Wednesday, March 21, 2012

Happy Endings - "You Snooze, You Bruise"

Season 2, Episode 19

Some weeks, I feel like I have very little to say about Happy Endings, and considering the light, disposable, 3-gags-a-minute kind of show that it is, that's perfectly all right with me. Especially when the show can be as funny as this one was.

Taking a break from the “higher concept” episodes that the show has done over the past few weeks (“higher” of course being extremely relative here) to give us one of the most straightforward half-hours that the show has ever done. Hell, there wasn't even anything all that weird about this one.

And yet I laughed. A lot. Whether it was the return of Derek, Max's super flamboyant acquaintance, Max's extremely potent fascination with bad boys, seeing Eliza Coupe play against her type and do so beautifully as Jane suddenly began to sleep on things, or Elisha Cuthbert giving her best performance yet as she began to channel her inner bully, I was in. The show executed a lot of simple jokes tonight, but when it was something like Jane eating a fistful of nachos, it worked when the show and characters just went for it, milking the joke for all it's comedic power.
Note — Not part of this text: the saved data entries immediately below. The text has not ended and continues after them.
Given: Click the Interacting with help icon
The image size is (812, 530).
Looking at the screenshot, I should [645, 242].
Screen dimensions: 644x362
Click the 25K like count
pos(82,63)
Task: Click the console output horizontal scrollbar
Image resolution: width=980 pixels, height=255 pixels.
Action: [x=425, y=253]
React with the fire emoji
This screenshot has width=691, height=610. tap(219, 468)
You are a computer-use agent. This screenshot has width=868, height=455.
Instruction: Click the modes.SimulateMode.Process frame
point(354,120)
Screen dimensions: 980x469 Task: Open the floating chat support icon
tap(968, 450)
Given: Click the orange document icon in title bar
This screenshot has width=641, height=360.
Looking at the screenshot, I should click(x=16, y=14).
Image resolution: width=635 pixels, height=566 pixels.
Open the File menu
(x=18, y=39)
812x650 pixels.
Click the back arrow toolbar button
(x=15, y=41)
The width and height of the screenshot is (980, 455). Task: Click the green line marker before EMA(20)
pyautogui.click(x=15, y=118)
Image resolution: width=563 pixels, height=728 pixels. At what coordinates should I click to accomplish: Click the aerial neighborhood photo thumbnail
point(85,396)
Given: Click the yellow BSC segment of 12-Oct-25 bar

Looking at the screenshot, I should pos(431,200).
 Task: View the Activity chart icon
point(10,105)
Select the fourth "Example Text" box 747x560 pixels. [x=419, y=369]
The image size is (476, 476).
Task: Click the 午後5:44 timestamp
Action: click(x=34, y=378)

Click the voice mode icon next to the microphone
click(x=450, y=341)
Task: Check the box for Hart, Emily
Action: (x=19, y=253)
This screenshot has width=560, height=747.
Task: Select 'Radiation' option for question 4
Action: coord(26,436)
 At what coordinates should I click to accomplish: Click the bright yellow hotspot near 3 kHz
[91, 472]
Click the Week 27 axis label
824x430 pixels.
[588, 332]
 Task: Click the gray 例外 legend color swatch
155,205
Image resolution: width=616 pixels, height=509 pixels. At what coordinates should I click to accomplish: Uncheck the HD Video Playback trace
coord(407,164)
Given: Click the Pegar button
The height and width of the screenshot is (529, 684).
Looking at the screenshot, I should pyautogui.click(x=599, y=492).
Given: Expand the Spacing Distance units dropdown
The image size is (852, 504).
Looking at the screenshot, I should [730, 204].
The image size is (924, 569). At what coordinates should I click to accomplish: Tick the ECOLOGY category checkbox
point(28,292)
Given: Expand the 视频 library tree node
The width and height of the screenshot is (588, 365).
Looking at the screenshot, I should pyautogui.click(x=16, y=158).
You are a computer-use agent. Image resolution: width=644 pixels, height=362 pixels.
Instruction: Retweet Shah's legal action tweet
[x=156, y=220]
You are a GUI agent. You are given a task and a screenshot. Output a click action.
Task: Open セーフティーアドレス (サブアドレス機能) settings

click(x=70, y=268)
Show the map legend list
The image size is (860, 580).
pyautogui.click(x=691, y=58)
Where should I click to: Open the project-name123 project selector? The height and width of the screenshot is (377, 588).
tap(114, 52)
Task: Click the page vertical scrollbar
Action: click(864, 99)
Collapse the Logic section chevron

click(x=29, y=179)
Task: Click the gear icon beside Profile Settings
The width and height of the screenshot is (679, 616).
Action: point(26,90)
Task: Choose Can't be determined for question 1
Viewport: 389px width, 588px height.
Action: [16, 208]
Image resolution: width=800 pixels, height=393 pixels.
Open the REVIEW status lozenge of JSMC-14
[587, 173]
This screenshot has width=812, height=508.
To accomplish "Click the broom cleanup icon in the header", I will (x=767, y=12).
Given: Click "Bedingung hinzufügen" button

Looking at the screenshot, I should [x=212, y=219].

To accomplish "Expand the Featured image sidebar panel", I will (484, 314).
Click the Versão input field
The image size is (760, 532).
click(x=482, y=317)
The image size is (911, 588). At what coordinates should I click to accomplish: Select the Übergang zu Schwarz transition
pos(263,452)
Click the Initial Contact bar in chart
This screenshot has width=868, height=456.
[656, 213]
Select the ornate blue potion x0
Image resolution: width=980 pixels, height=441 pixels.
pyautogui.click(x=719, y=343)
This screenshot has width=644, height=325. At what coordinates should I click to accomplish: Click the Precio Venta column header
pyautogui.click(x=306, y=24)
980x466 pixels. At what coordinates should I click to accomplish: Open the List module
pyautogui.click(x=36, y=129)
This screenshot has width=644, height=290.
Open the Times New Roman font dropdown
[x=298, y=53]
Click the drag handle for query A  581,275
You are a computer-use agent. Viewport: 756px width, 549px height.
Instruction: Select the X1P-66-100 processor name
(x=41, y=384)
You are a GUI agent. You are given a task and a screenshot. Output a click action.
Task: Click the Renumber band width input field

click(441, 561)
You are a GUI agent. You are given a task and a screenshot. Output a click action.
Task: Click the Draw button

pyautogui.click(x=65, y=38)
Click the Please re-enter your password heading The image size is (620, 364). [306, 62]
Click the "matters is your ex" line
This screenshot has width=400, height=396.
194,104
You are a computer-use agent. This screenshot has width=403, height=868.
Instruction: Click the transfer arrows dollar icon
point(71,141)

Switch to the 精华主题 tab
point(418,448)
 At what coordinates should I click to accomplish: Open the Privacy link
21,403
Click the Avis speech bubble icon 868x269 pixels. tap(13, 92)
The real secret here was how the show managed to use Cuthbert, who was attached to the Dave storyline for a little while before she was called over to help the Jane story reach a conclusion in the most hilarious way possible. (Seriously, if this show comes back – and it really, really should, the writers are going to have to find more ways to get Alex to channel her inner bully.) It speaks to the show's writing ability that it's not afraid to let a few of the characters sort of freely float between any given pair of storylines, and it gives the world a better feeling of roundness, as if these tow otherwise disparate plots are actually taking place in the same world. Now if only the episode could have done the same for Penny, and have her help Dave out somehow.

Speaking of which, if there was a weak spot here (and it was a relatively minor one) was Dave's storyline, for two reasons. One, a bully plotline is a fairly straightforward kind of thing, and there's only so much you can do with it, and I appreciate that the show made the bully gay, mostly because you don't see that sort of thing all that often. Two, and this is the much more looming issue, is that Dave isn't all that funny on his own. Sure, he's got a particular Ted Mosby-type douchiness that's always good for some laughs, but it works best when he can react to someone, or someone can react to him, and Dave leading a storyline doesn't really allow for a whole lot of that. Antagonism is just not a good dynamic for the character to work in. This plotline was greatly helped out by the presence of both Max and Derek, but it should also be a warning to the writers about how much Dave they can get away with.

But other than that, that was a pretty great episode, and one that definitely should have been switched around to a night when there was going to be more of an audience, and Happy Endings was stranded all by its lonesome on ABC's Wednesday night schedule.

Quotes and Other Thoughts: 

I have to give it up for tonight's director, Jay Chandrasekhar, of Broken Lizard fame. I've never been a big fan of any of his movies, but he's directed a lot of my favorite episodes of a lot of my favorite comedies, and I believe it was thanks to his deft hand at comedy that a lot of the jokes worked tonight.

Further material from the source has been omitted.